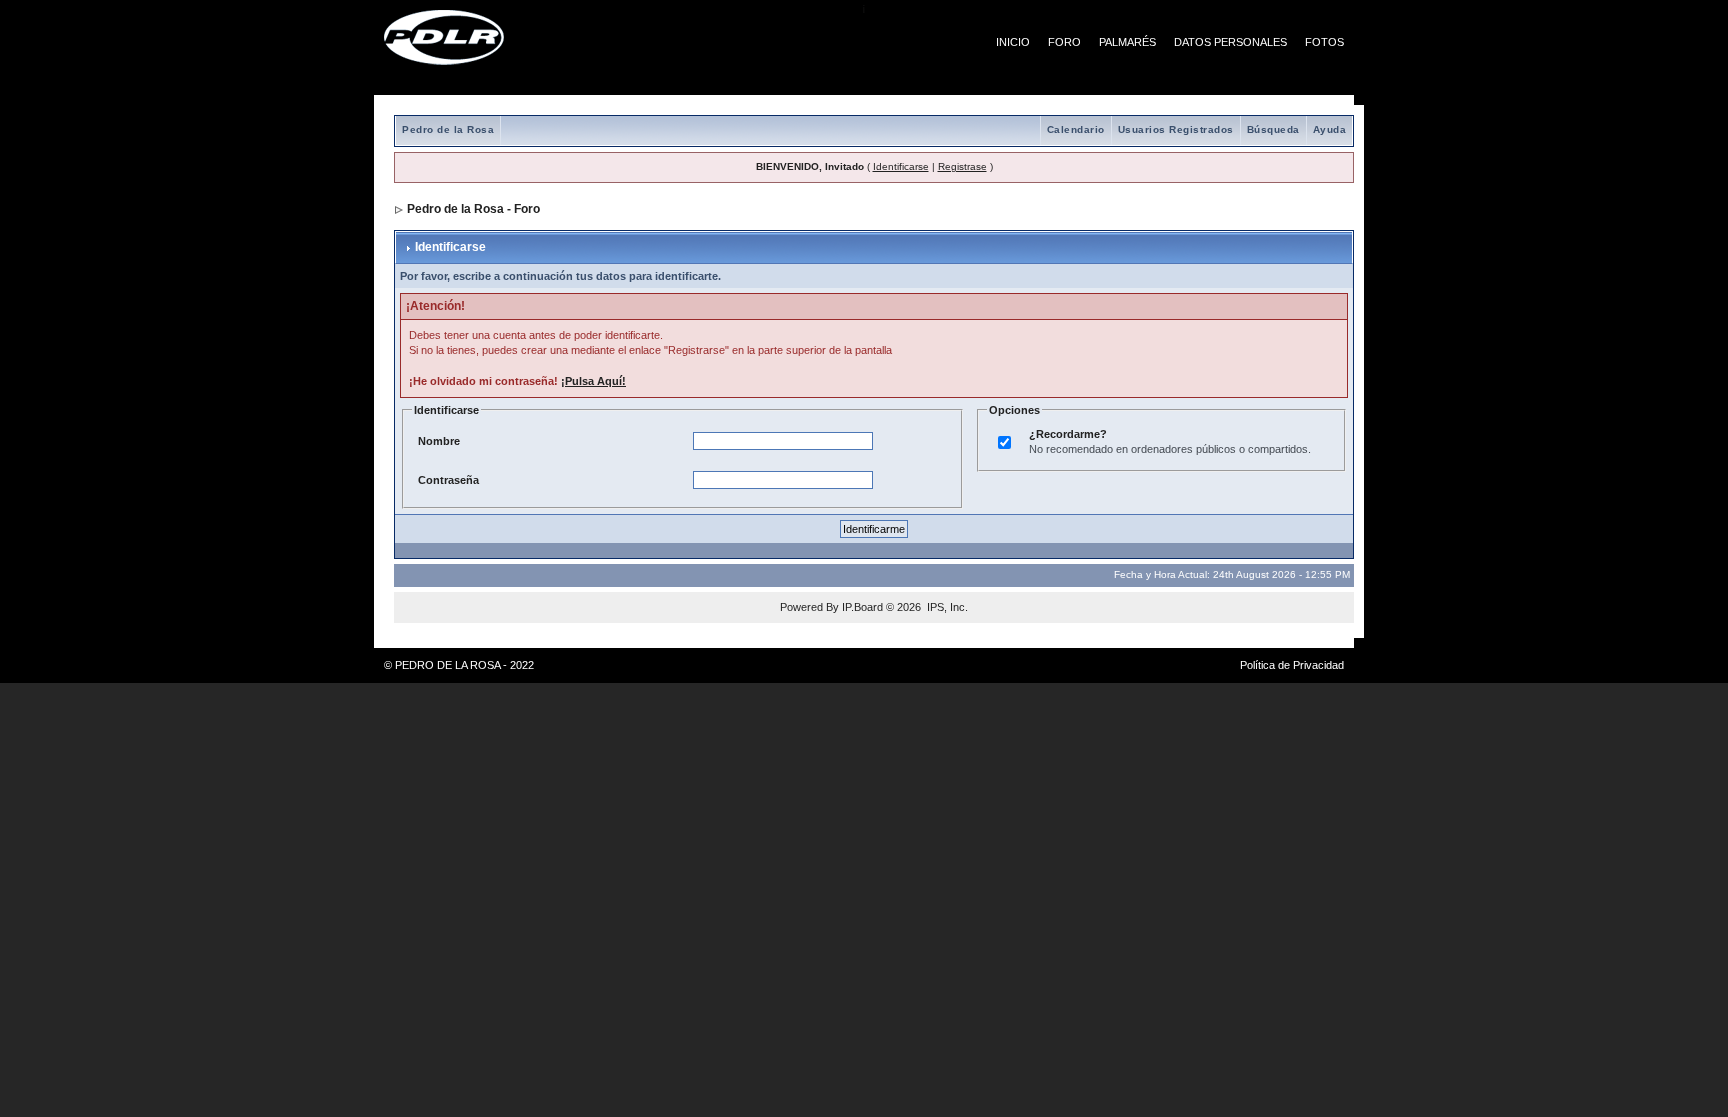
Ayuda (1330, 129)
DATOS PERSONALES (1230, 42)
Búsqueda (1273, 129)
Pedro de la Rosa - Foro (473, 209)
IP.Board (862, 607)
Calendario (1076, 129)
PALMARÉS (1127, 42)
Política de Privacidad (1292, 665)
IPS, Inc (946, 607)
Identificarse (901, 166)
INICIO (1013, 42)
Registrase (962, 166)
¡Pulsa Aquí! (593, 381)
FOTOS (1324, 42)
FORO (1064, 42)
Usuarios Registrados (1176, 129)
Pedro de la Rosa (448, 129)
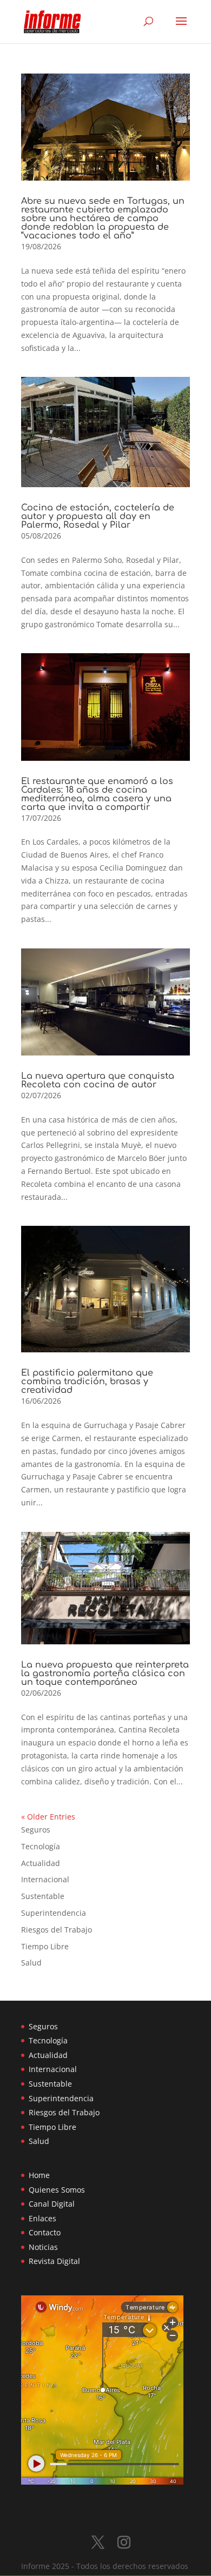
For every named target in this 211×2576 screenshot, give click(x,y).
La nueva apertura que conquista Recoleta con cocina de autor (97, 1080)
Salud (31, 1962)
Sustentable (42, 1896)
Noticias (43, 2247)
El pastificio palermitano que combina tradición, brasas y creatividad (87, 1381)
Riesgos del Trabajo (56, 1929)
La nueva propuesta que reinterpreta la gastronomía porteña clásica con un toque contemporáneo (105, 1673)
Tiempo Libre (45, 1946)
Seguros (35, 1829)
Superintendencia (53, 1913)
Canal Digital (52, 2204)
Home (39, 2175)
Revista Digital (54, 2261)
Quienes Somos (57, 2190)
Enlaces (42, 2218)
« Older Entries (48, 1816)
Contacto (45, 2232)
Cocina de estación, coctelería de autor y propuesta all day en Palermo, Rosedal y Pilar (97, 516)
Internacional (45, 1879)
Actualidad (40, 1863)
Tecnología (40, 1846)
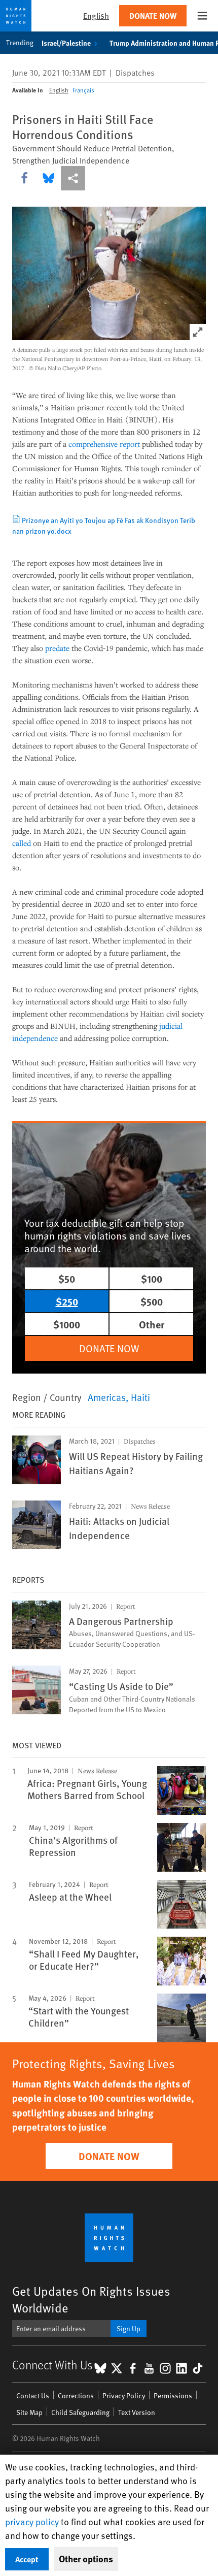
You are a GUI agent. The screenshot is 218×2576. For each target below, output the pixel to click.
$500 (151, 1301)
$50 (66, 1278)
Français (83, 90)
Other (151, 1324)
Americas (107, 1397)
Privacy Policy (123, 2395)
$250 (67, 1301)
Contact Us (32, 2395)
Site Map (29, 2412)
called (21, 843)
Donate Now (152, 15)
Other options (86, 2558)
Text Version (136, 2412)
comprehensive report (104, 444)
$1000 (66, 1324)
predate (56, 648)
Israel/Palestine (66, 43)
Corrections (76, 2395)
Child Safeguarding (80, 2412)
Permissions (173, 2395)
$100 (151, 1278)
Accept (27, 2559)
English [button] (96, 15)
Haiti (140, 1397)
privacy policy (32, 2521)
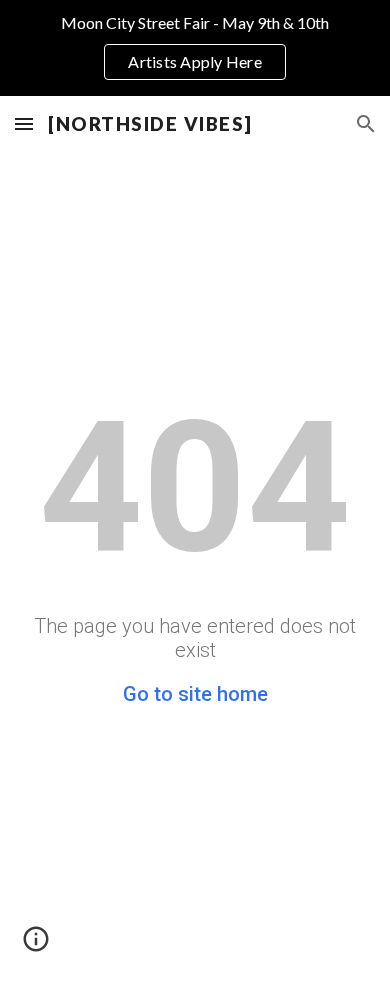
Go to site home (195, 694)
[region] (195, 48)
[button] (24, 123)
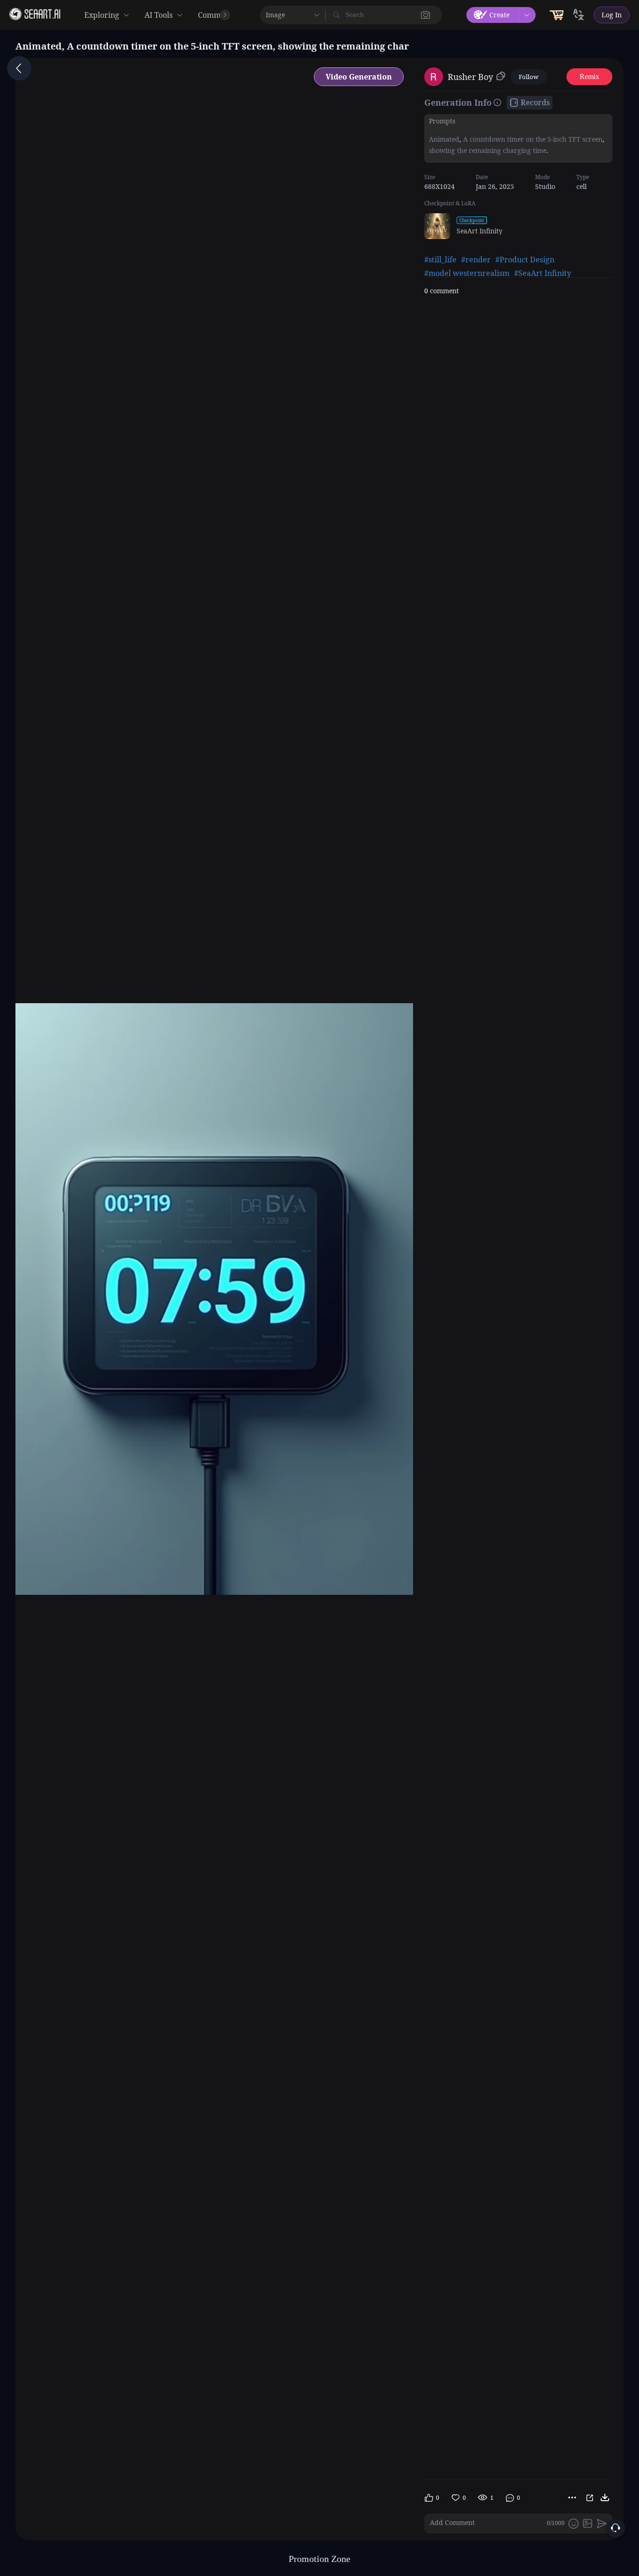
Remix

☆ ☆ ☆ ☆

**The problem:** The pictures in the entries above should be left out; all else must be copied exactly.

**Written solution:**
Ayuda (1330, 129)
DATOS PERSONALES (1230, 42)
Búsqueda (1273, 129)
Pedro de la Rosa - Foro (473, 209)
IP.Board (862, 607)
Calendario (1076, 129)
PALMARÉS (1127, 42)
Política de Privacidad (1292, 665)
IPS, Inc (946, 607)
Identificarse (901, 166)
INICIO (1013, 42)
Registrase (962, 166)
¡Pulsa Aquí! (593, 381)
FOTOS (1324, 42)
FORO (1064, 42)
Usuarios Registrados (1176, 129)
Pedro de la Rosa (448, 129)
For every named target in this 211×2576 screenshot, give click(x,y).
La nueva apertura que conquista Recoleta con cocina de autor (97, 1080)
Salud (31, 1962)
Sustentable (42, 1896)
Noticias (43, 2247)
El pastificio palermitano que combina tradición, brasas y creatividad (87, 1381)
Riesgos del Trabajo (56, 1929)
La nueva propuesta que reinterpreta la gastronomía porteña clásica con un toque contemporáneo (105, 1673)
Tiempo Libre (45, 1946)
Seguros (35, 1829)
Superintendencia (53, 1913)
Canal Digital (52, 2204)
Home (39, 2175)
Revista Digital (54, 2261)
Quienes Somos (57, 2190)
Enlaces (42, 2218)
« Older Entries (48, 1816)
Contacto (45, 2232)
Cocina de estación, coctelería de autor y propuesta all day en Palermo, Rosedal y Pilar (97, 516)
Internacional (45, 1879)
Actualidad (40, 1863)
Tecnología (40, 1846)
You are a GUI agent. The screenshot is 218×2576. For each target below, output the pixel to click.
$500 (151, 1301)
$50 (66, 1278)
Français (83, 90)
Other (151, 1324)
Americas (107, 1397)
Privacy Policy (123, 2395)
$250 (67, 1301)
Contact Us (32, 2395)
Site Map (29, 2412)
called (21, 843)
Donate Now (152, 15)
Other options (86, 2558)
Text Version (136, 2412)
comprehensive report (104, 444)
$1000 (66, 1324)
predate (56, 648)
Israel/Palestine (66, 43)
Corrections (76, 2395)
Child Safeguarding (80, 2412)
Permissions (173, 2395)
$100 (151, 1278)
Accept (27, 2559)
English [button] (96, 15)
Haiti (140, 1397)
privacy policy (32, 2521)
Go to site home (195, 694)
[region] (195, 48)
[button] (24, 123)
Remix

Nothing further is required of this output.